Artificial Intelligence
Which AI systems must meet which requirements starting in August.
July 31, 2025
With the AI Act, the EU has set in motion comprehensive regulation for artificial intelligence: Since February, AI systems that are used for manipulation purposes or otherwise threaten fundamental rights have been categorically banned. At the beginning of August, the next stage of implementing the AI Act now ignites. Which AI systems are affected by this, which requirements they must meet and how the AI Act continues afterwards is explained by Thora Markert, AI expert at TÜVIT.
#explore: Ms. Markert, on August 2, the implementation of the EU's AI Act enters the next phase. What changes?
Thora Markert: From this date, the requirements for so-called General-Purpose AI systems (short: GPAI) come into force. For systems that have a general purpose, can fulfill very many tasks at once and could therefore have a very large impact on society as a whole. This includes large language models like ChatGPT, Gemini from Google or Llama from Meta, but also AI systems that can generate images.
What requirements must the providers of such systems fulfill in the future?
All providers of such GPAI models must register with the EU, create detailed technical documentation of the model and make it available to the supervisory authority upon request. The EU's primary goal is to make these systems more transparent for supervisory authorities and users: The providers of such an AI system must, among other things, disclose the origin of the training data, as well as the computing resources used and energy consumption – so it's also about the sustainability of these systems. Users must be informed in an understandable way about the capabilities and limitations of the system. So it must become clear what errors this AI could produce. Particularly important: AI-generated images, videos, audios or texts must be clearly marked as such, for example through a watermark. Practical guidelines for implementing legal obligations are provided by the recently published General-Purpose AI Code of Practice. It contains concrete explanations on how the requirements for GPAI models regarding transparency, copyright and safety & security can be met.
The AI Act distinguishes a further level for these general-purpose AI: GPAI models with systemic risk. What's behind this?
This category includes models that reach a certain threshold of computational operations or meet other criteria – those that are used by very many users, have a very broad application area and can thus have harmful effects on society, democracy, economy or fundamental rights of EU citizens. Therefore, they must fulfill even more and stricter requirements: The providers must intensively test their model and prove these tests to the EU; they must identify and mitigate possible system risks and also implement adequate cybersecurity measures. Because if such systems were hacked and manipulated, this could cause great damage to society as a whole. In addition, the providers must operate comprehensive governance of their systems. This means they must document in detail how the development and training took place, which data was used and how the system is further trained and updated.
And which AI systems fall into this category, so have a systemic risk?
These are definitely the mentioned large language models like ChatGPT and Gemini. Smaller language models with fewer parameters and capabilities do not fall into this category. Some aspects of the AI Act will only crystallize more precisely through further implementation and practical experience. One must therefore look very closely at each individual system to see whether it poses a systemic risk and has to fulfill the corresponding requirements.
What are the consequences of violations?
Violations can be punished with up to 35 million euros or seven percent of worldwide annual turnover. So we're talking about considerable sums here. We support companies in clarifying the question of to what extent they are affected by the AI Act and which requirements they must fulfill if they are providers or users. If you use AI in the company, you are obligated to train employees in dealing with these systems.

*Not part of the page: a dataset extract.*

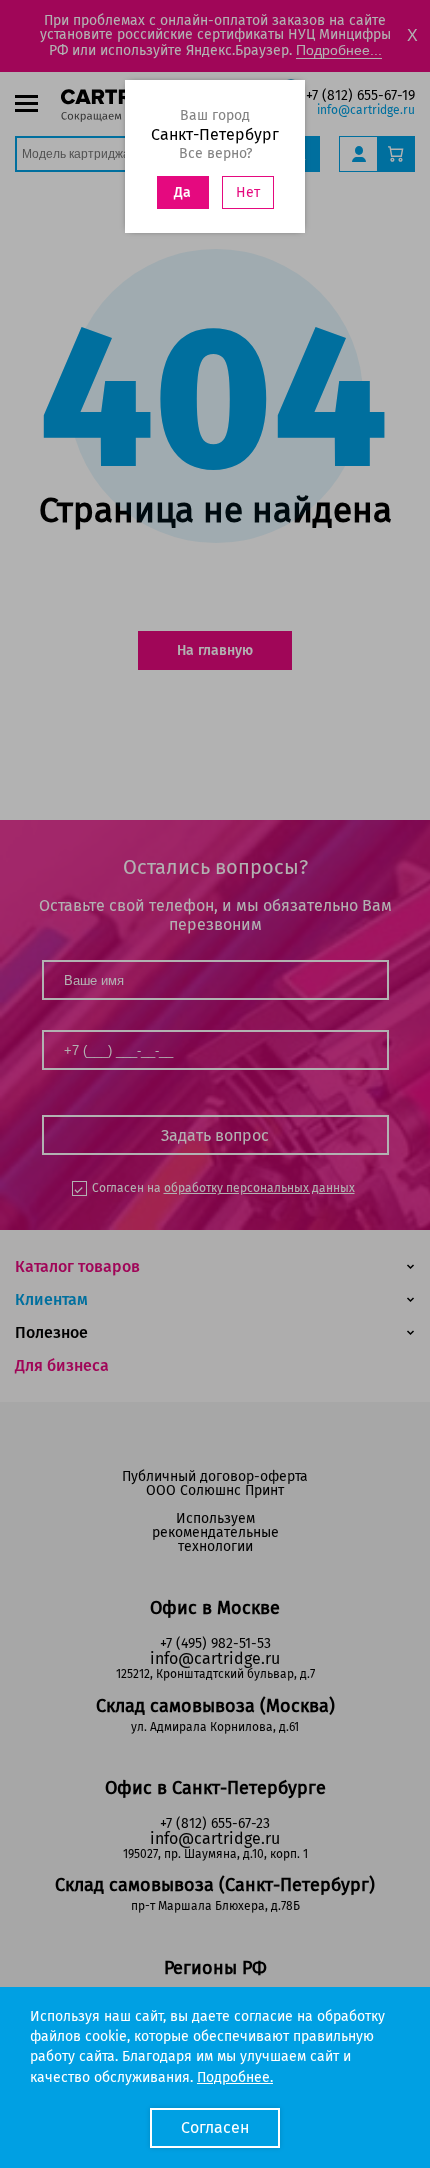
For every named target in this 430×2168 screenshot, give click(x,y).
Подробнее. (235, 2077)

How does the implementation of the AI Act continue?
The next stage takes effect next year: From August 26, 2026, high-risk systems will also be covered by the AI Act. However, these are only systems that are not already regulated by other EU directives: for example biometric systems, AI systems used in critical infrastructure, for border control or in asylum procedures, and AI applications that automatically screen applications, as these can disadvantage people. But general-purpose AI systems can also be classified as highly critical and must then additionally fulfill the requirements for this AI class: Providers must, for example, implement AI (risk) management that covers the application over its complete lifecycle, and have the robustness and security of the systems tested by independent third parties like TÜVIT if necessary. In the final stage from August 2027, the AI Act finally also covers high-risk systems that already fall under other EU regulations: for example medical devices, applications for aviation, shipping and aerospace, elevators, electronic toys and networked machines for Factory 4.0.
When the rapid triumph of general-purpose AI began with ChatGPT from the end of 2022, the development of the AI Act was already very far advanced. Can one say that the EU reacted extraordinarily quickly to the new development here?
Absolutely! The paragraphs on these GPAI models were incorporated into the latest drafts of the AI Act. The EU reacted quickly here and also took into account the dynamic technological development in this field in the design of the AI Act: The AI Act is deliberately designed to be non-static. It should keep regulatory pace with development, be adapted and expanded as needed to also capture possible new AI systems and developments. The EU is currently building up a large team of independent AI experts to both advise the Commission on implementing the AI Act and alert it to new risks.